→ **CONSIGNE 1**: Comptez les lignes ci-dessous qui contiennent le mot « click », puis donnez uniquement ce nombre.

Monsieur le préfet,
Monsieur le ministre,
Monsieur le maire de Marolles-les-Buis,
Monsieur le député,
Monsieur le sénateur,
Monsieur le sous-préfet,
Madame et Monsieur les conseillers départementaux,
Mon Colonel, chef de corps de l’UIISC1
Mon Commandant, commandant la compagnie de gendarmerie de Nogent le Rotrou
Mesdames et Messieurs les élus
Mesdames et Messieurs les représentants d’unités en tenue,
Mesdames et Messieurs les représentants d’association,
Mesdames et Messieurs, les membres de la famille Dutertre,
Cher Raymond Dutertre,
Mesdames et Messieurs,
C’est un moment assez exceptionnel que nous allons vivre dans quelques instants, au moment où Monsieur Raymond Dutertre va recevoir les Insignes de Chevalier de la Légion d’Honneur.
Cette cérémonie n’est en effet pas une cérémonie comme les autres car la décoration qui va être remise n’est pas une médaille semblable aux autres.
C’est la première d’entre toutes.
La Légion d’honneur est une institution illustre qui est liée intimement à la République et aux valeurs qu’elle porte.

Relevés de localisation de mots et d'éléments

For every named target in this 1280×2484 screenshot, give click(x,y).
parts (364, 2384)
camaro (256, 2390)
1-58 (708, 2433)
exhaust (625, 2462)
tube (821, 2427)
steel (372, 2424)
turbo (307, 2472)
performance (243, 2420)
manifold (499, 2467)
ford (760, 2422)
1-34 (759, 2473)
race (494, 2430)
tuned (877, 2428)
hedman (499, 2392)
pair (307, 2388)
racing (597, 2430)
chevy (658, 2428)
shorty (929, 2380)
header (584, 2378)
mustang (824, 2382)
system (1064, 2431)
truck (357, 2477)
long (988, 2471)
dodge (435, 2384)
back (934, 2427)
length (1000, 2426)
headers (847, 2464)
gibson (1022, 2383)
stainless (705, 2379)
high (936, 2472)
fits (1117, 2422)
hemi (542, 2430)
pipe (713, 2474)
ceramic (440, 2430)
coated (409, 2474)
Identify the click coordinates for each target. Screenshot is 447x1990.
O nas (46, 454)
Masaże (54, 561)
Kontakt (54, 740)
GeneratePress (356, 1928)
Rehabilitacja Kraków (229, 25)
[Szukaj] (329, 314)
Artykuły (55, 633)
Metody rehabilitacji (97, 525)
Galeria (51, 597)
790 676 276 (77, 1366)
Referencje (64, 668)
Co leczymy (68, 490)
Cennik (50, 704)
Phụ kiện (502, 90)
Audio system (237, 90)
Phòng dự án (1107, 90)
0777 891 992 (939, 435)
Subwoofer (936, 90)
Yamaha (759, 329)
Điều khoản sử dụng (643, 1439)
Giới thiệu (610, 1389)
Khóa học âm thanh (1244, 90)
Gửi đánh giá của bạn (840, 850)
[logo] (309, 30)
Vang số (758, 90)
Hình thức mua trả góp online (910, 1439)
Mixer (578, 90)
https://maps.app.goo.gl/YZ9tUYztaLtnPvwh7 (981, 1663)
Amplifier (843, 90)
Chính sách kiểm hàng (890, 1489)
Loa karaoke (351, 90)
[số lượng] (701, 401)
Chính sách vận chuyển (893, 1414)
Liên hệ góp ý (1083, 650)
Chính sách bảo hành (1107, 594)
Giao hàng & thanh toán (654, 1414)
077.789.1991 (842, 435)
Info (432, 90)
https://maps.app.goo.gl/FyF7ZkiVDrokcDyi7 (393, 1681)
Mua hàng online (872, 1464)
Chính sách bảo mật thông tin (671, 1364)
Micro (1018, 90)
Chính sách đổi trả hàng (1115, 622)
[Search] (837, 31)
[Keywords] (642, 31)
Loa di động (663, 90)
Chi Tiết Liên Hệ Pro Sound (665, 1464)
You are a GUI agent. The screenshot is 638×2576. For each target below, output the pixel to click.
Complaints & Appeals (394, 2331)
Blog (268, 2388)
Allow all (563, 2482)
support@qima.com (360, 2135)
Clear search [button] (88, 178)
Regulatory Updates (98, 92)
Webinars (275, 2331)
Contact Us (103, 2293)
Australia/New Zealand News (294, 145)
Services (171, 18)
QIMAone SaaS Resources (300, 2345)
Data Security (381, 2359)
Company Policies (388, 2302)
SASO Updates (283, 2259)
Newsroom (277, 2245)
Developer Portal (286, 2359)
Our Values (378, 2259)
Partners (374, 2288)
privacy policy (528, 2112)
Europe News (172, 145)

→ **CONSIGNE 2**: Recopiez le discours de « Cette cérémonie n’est » jusqu'à « valeurs qu’elle porte. » inclus, en substituant « distinction » à « médaille », s'il vous plaît.

→ **CORRIGÉ 1**: 3

→ **CORRIGÉ 2**:
Cette cérémonie n’est en effet pas une cérémonie comme les autres car la décoration qui va être remise n’est pas une distinction semblable aux autres.
C’est la première d’entre toutes.
La Légion d’honneur est une institution illustre qui est liée intimement à la République et aux valeurs qu’elle porte.